Task description:
Retype every record exactly. Leave the pictures out.

----

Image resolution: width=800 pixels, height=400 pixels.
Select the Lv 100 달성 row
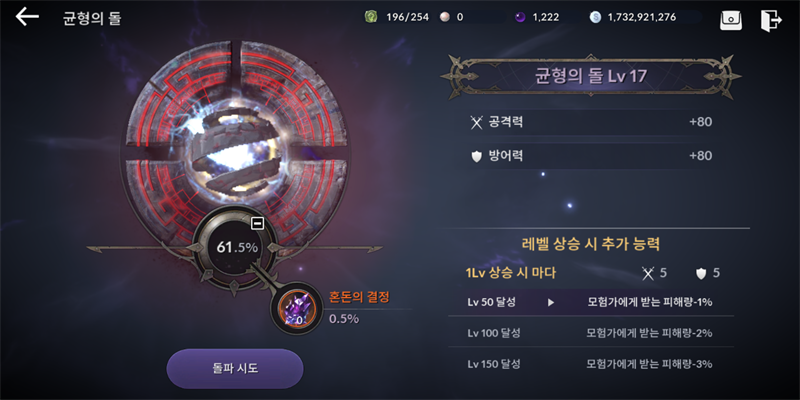click(591, 333)
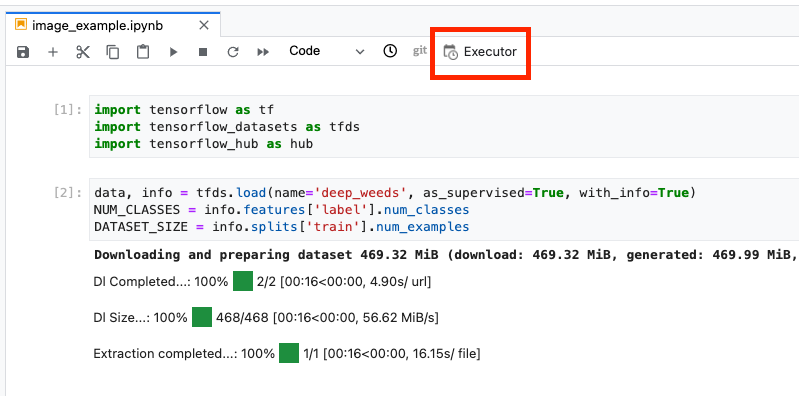Click inside the first cell with the tensorflow imports
Image resolution: width=799 pixels, height=396 pixels.
[443, 127]
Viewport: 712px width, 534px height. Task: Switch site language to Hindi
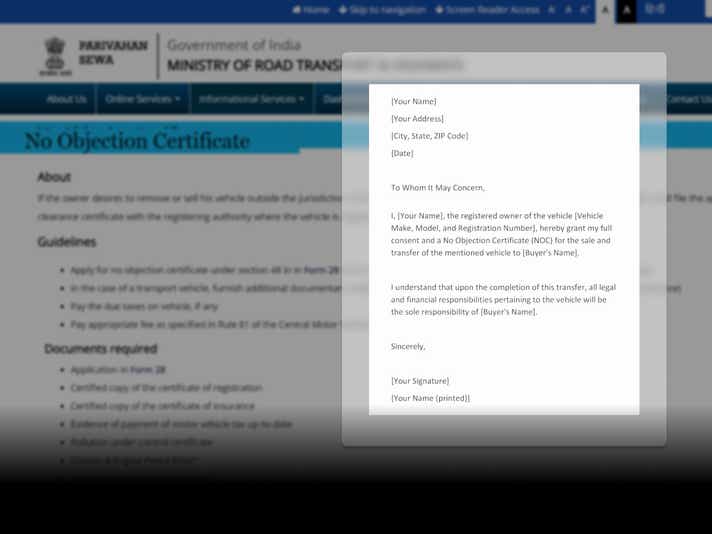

----

Reply:
Image resolution: width=800 pixels, height=400 pixels.
Select the Lv 100 달성 row
click(591, 333)
Click inside the first cell with the tensorflow imports
Image resolution: width=799 pixels, height=396 pixels.
[443, 127]
Viewport: 712px width, 534px height. Task: Switch site language to Hindi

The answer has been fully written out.